_INSTRUCTIONS FOR THE TASK_
Below are entries. Copy exactly the lines running from the line that holds "This screenshot has width=1094, height=674." to the line that holds "Task: Open notifications bell in status bar", with both ends included.

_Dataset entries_
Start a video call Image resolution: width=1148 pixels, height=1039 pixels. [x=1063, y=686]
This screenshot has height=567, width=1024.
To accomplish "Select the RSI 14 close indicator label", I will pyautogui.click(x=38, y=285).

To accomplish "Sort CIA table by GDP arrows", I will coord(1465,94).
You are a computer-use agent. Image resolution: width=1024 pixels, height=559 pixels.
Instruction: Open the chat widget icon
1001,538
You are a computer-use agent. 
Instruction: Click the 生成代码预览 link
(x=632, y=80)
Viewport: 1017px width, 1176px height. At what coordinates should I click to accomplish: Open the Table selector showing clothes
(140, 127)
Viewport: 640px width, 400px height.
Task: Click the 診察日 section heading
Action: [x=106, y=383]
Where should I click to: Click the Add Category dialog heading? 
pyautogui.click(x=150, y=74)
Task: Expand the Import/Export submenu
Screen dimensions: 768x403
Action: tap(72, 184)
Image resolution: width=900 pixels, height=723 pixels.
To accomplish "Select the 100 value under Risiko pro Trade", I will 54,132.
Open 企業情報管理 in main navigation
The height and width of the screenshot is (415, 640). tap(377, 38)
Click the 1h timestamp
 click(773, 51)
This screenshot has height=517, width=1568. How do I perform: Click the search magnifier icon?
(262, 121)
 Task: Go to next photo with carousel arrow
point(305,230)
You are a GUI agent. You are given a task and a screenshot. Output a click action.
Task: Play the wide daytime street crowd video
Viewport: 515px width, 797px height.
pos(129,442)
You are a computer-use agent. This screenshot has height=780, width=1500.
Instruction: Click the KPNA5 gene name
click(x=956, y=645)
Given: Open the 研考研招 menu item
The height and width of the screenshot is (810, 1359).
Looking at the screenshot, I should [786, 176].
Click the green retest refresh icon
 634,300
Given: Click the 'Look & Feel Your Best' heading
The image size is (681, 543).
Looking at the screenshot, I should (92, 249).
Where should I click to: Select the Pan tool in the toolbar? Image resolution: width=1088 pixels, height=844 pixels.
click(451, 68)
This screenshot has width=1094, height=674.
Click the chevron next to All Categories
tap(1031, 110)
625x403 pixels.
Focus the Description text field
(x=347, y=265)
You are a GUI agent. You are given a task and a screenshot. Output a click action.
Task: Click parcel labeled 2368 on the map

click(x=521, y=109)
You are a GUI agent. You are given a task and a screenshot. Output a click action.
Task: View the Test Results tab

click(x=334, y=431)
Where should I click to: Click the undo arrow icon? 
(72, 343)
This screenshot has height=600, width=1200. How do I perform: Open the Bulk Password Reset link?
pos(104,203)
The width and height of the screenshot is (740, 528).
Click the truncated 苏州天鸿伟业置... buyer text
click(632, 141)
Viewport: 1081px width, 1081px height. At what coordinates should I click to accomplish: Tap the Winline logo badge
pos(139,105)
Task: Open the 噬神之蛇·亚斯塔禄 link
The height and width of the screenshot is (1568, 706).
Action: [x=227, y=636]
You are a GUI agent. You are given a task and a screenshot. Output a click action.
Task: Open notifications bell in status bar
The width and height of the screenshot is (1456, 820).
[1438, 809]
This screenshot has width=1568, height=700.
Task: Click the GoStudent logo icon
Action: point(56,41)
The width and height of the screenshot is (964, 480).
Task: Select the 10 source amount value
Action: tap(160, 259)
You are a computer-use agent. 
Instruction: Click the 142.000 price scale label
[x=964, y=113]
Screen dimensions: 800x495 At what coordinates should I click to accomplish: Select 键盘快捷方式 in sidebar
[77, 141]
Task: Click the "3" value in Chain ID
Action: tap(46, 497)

_COMPLETED TASK_
This screenshot has width=1094, height=674.
Click the chevron next to All Categories
tap(1031, 110)
625x403 pixels.
Focus the Description text field
(x=347, y=265)
You are a GUI agent. You are given a task and a screenshot. Output a click action.
Task: Click parcel labeled 2368 on the map

click(x=521, y=109)
You are a GUI agent. You are given a task and a screenshot. Output a click action.
Task: View the Test Results tab

click(x=334, y=431)
Where should I click to: Click the undo arrow icon? 
(72, 343)
This screenshot has height=600, width=1200. How do I perform: Open the Bulk Password Reset link?
pos(104,203)
The width and height of the screenshot is (740, 528).
Click the truncated 苏州天鸿伟业置... buyer text
click(632, 141)
Viewport: 1081px width, 1081px height. At what coordinates should I click to accomplish: Tap the Winline logo badge
pos(139,105)
Task: Open the 噬神之蛇·亚斯塔禄 link
The height and width of the screenshot is (1568, 706).
Action: [x=227, y=636]
You are a GUI agent. You are given a task and a screenshot. Output a click action.
Task: Open notifications bell in status bar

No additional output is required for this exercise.